◆ Work required: An exact reproduction of all the entries below is required.

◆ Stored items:
# # #
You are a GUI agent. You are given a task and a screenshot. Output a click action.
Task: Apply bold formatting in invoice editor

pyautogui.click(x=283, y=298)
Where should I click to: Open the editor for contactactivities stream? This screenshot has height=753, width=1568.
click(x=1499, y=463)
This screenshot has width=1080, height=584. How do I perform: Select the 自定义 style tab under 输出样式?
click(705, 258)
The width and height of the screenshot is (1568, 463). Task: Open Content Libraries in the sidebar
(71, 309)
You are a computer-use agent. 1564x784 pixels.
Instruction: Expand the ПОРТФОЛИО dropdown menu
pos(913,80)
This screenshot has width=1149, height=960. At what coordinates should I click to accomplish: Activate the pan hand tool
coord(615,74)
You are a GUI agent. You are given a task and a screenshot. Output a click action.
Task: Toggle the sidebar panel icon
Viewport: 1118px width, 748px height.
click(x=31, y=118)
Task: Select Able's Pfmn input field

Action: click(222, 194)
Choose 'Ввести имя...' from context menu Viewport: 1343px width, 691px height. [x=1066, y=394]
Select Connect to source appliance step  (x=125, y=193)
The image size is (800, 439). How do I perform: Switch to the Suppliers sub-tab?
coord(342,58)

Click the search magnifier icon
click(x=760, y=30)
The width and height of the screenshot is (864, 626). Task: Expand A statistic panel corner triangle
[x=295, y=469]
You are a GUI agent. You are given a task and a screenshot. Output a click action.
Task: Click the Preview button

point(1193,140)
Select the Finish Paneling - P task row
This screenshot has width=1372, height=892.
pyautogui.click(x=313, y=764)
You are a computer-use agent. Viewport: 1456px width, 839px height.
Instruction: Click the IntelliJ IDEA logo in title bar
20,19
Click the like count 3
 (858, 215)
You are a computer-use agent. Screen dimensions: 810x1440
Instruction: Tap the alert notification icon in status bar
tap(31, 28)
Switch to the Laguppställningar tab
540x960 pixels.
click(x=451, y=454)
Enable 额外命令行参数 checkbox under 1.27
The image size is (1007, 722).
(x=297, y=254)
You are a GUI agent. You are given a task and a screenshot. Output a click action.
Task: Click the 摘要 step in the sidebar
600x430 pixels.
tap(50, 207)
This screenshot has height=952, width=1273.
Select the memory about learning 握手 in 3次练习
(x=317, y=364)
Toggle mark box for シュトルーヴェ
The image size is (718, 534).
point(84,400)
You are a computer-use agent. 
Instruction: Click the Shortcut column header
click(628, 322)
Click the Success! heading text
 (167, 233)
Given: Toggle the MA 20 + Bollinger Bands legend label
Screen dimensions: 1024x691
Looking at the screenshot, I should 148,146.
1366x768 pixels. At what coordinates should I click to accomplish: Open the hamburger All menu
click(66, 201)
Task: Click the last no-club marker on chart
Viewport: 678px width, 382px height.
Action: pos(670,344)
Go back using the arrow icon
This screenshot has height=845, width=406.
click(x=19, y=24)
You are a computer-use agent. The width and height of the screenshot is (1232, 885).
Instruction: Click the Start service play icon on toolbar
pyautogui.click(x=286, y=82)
# # #
◆ Answer to this exercise:
You are a GUI agent. You are given a task and a screenshot. Output a click action.
Task: Apply bold formatting in invoice editor

pyautogui.click(x=283, y=298)
Where should I click to: Open the editor for contactactivities stream? This screenshot has height=753, width=1568.
click(x=1499, y=463)
This screenshot has width=1080, height=584. How do I perform: Select the 自定义 style tab under 输出样式?
click(705, 258)
The width and height of the screenshot is (1568, 463). Task: Open Content Libraries in the sidebar
(71, 309)
You are a computer-use agent. 1564x784 pixels.
Instruction: Expand the ПОРТФОЛИО dropdown menu
pos(913,80)
This screenshot has width=1149, height=960. At what coordinates should I click to accomplish: Activate the pan hand tool
coord(615,74)
You are a GUI agent. You are given a task and a screenshot. Output a click action.
Task: Toggle the sidebar panel icon
Viewport: 1118px width, 748px height.
click(x=31, y=118)
Task: Select Able's Pfmn input field

Action: click(222, 194)
Choose 'Ввести имя...' from context menu Viewport: 1343px width, 691px height. [x=1066, y=394]
Select Connect to source appliance step  (x=125, y=193)
The image size is (800, 439). How do I perform: Switch to the Suppliers sub-tab?
coord(342,58)

Click the search magnifier icon
click(x=760, y=30)
The width and height of the screenshot is (864, 626). Task: Expand A statistic panel corner triangle
[x=295, y=469]
You are a GUI agent. You are given a task and a screenshot. Output a click action.
Task: Click the Preview button

point(1193,140)
Select the Finish Paneling - P task row
This screenshot has width=1372, height=892.
pyautogui.click(x=313, y=764)
You are a computer-use agent. Viewport: 1456px width, 839px height.
Instruction: Click the IntelliJ IDEA logo in title bar
20,19
Click the like count 3
 (858, 215)
You are a computer-use agent. Screen dimensions: 810x1440
Instruction: Tap the alert notification icon in status bar
tap(31, 28)
Switch to the Laguppställningar tab
540x960 pixels.
click(x=451, y=454)
Enable 额外命令行参数 checkbox under 1.27
The image size is (1007, 722).
(x=297, y=254)
You are a GUI agent. You are given a task and a screenshot. Output a click action.
Task: Click the 摘要 step in the sidebar
600x430 pixels.
tap(50, 207)
This screenshot has height=952, width=1273.
Select the memory about learning 握手 in 3次练习
(x=317, y=364)
Toggle mark box for シュトルーヴェ
The image size is (718, 534).
point(84,400)
You are a computer-use agent. 
Instruction: Click the Shortcut column header
click(628, 322)
Click the Success! heading text
 (167, 233)
Given: Toggle the MA 20 + Bollinger Bands legend label
Screen dimensions: 1024x691
Looking at the screenshot, I should 148,146.
1366x768 pixels. At what coordinates should I click to accomplish: Open the hamburger All menu
click(66, 201)
Task: Click the last no-club marker on chart
Viewport: 678px width, 382px height.
Action: pos(670,344)
Go back using the arrow icon
This screenshot has height=845, width=406.
click(x=19, y=24)
You are a computer-use agent. The width and height of the screenshot is (1232, 885).
Instruction: Click the Start service play icon on toolbar
pyautogui.click(x=286, y=82)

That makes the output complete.